Ещё весной 1825 года Николай Борисович разорился. С 20 мая 1826 года он вновь вернулся на действительную армейскую службу в чине подполковника лейб-гвардейского Павловского полка. В конце ноября, вскоре после отправки своего последнего письма Бетховену, он отбыл на театр военных действий на Кавказ. Переписка Голицына с Бетховеном прервалась, но неприятная история с денежным долгом отнюдь не закончилась. Деньги с Голицына начали требовать наследники Бетховена. Шиндлер публично обвинил князя в том, что он вообще не перечислил никакого гонорара за квартеты, что было неправдой. Голицын признал за собой лишь долг в 75 дукатов и выплатил эту сумму частями Карлу ван Бетховену (в 1832 и 1852 годах). Причём второй платёж, по обоюдному согласию, был расценен как дань почтения памяти Бетховена со стороны Голицына, поскольку Увертюра ор. 124 не была заказана князем и гонорар за посвящение являлся, в сущности, подарком самому композитору, а не долгом перед его наследниками. В 1859 году сын князя, Юрий Николаевич Голицын, перевёл на счёт Каролины ван Бетховен, вдовы племянника, 125 спорных дукатов, чтобы положить конец любым упрёкам в адрес своего отца.

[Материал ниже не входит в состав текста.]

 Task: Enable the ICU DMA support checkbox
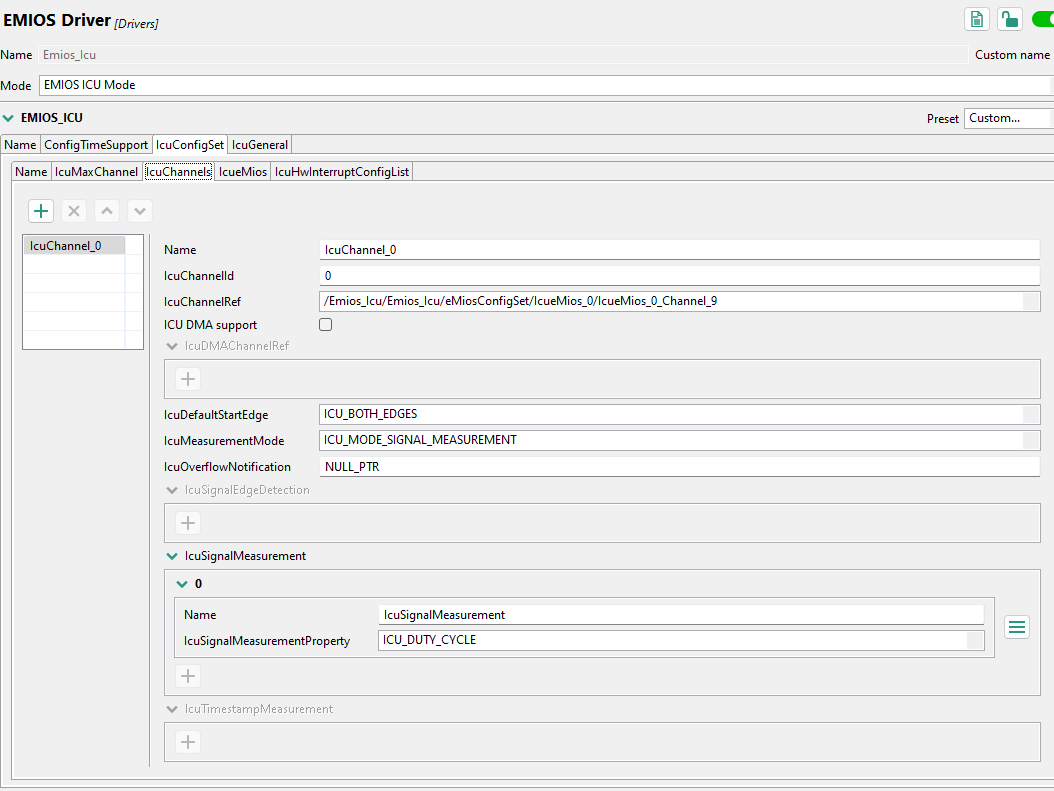pos(325,325)
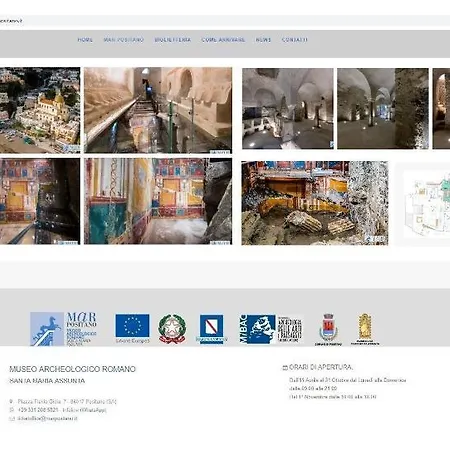Open the MAR Positano menu item
450x450 pixels.
coord(123,40)
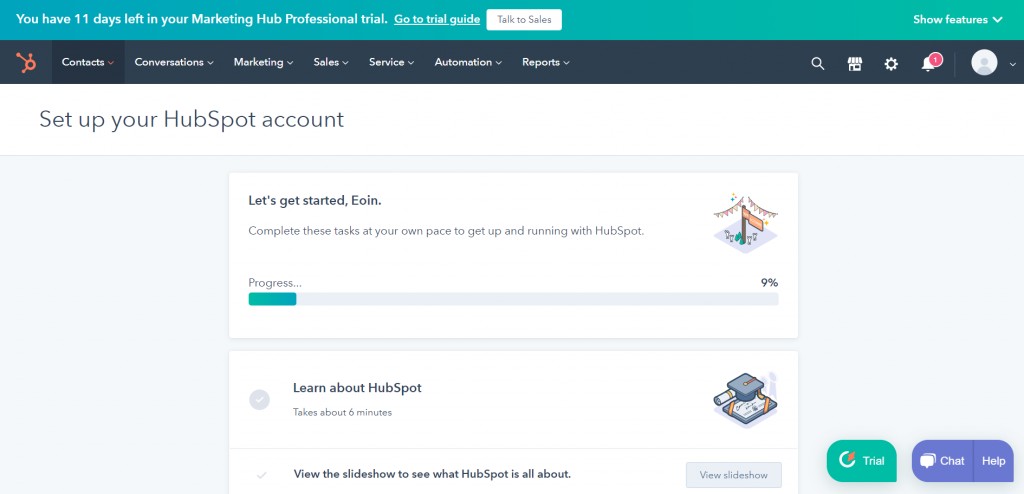Click the user avatar icon
Viewport: 1024px width, 494px height.
click(984, 62)
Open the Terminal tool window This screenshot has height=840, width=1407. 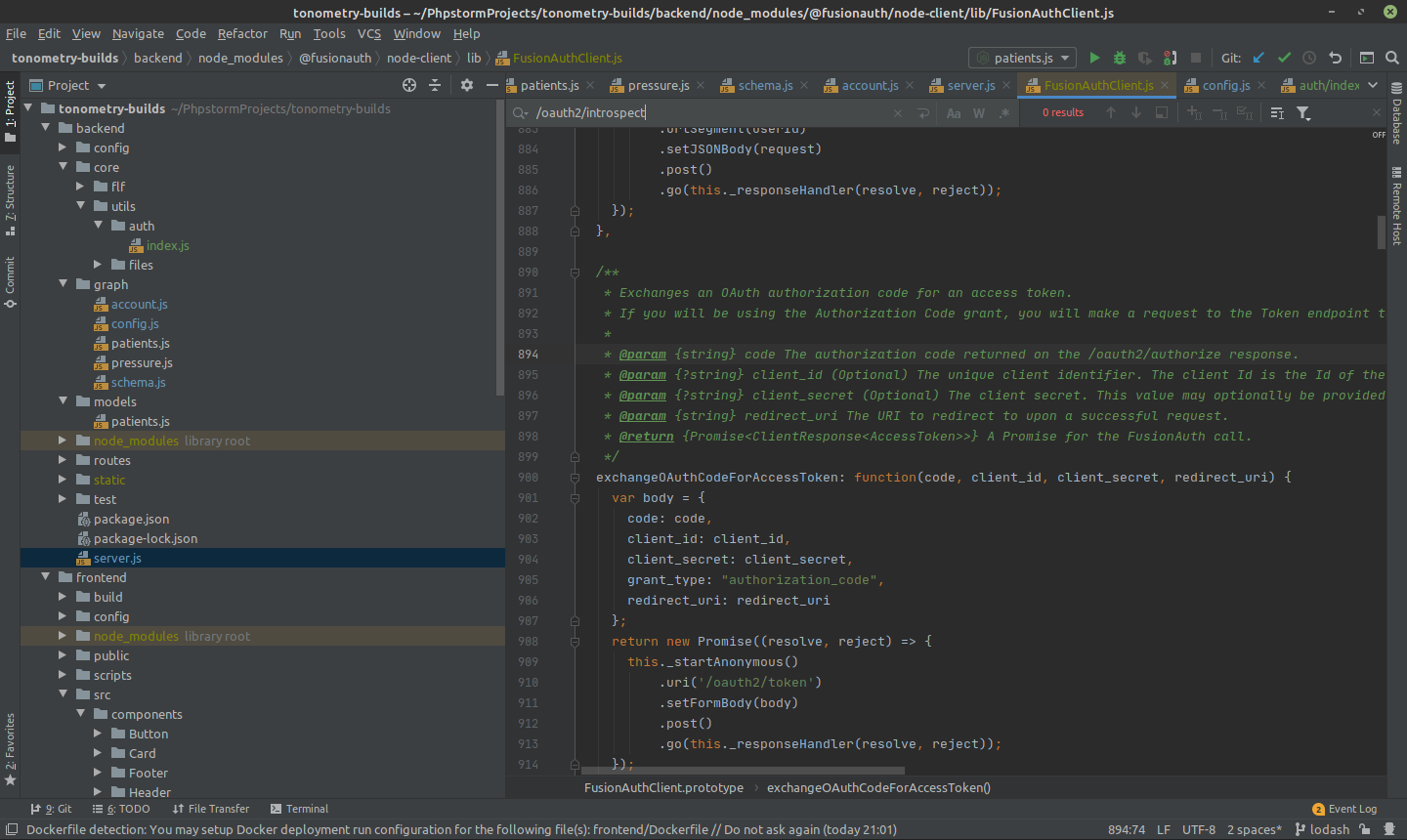(299, 809)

Создав три квартета, посвящённых князю Голицыну, Бетховен мог бы поставить для себя точку в этом жанре, ибо, казалось бы, двигаться дальше было уже некуда. Тем не менее он создал ещё два квартета, никем не заказанных, – просто потому, что так хотелось ему самому. Но ситуация с издателями к тому времени переменилась в благоприятную для него сторону: теперь за каждый новый квартет шло соперничество, и Бетховену беспрекословно платили те гонорары, которые он назначал. Более того, с марта 1825 года «голицынские» квартеты начали исполняться в Вене, и тут тоже развернулась артистическая конкуренция. Квартет ор. 127 друг за другом сыграли ансамбли Шуппанцига, Йозефа Бёма и Йозефа Майзедера. Концерт, в котором выступал квартет Бёма, был приватным, но туда проник корреспондент «Всеобщей музыкальной газеты», который писал: «Это одно из самых выдающихся творений великого мастера оказалось при первом прослушивании не всем понятным, и по этой причине артисты сыграли его два раза подряд, но он разработан с такой гениальностью, что у слушателей дух захватывает». Специально для приехавшего в Вену в июне 1825 года издателя Морица Шлезингера Квартет ор. 132 был исполнен в узком кругу в гостинице «У дикаря», однако присутствовавшие там Карл Черни, пианистка Антония Чиббини и аббат Максимилиан Штадлер остались под сильным впечатлением (при этом публичное исполнение ансамблем Шуппанцига было принято венской публикой холодновато). И даже казавшийся неисполнимым Квартет ор. 130 с фугой в финале всё-таки прозвучал в концерте Шуппанцига 21 марта 1826 года. Хотя о понимании современниками поздних квартетов Бетховена говорить было, наверное, ещё рано, интерес к ним был велик, и это стимулировало дальнейшие поиски композитора.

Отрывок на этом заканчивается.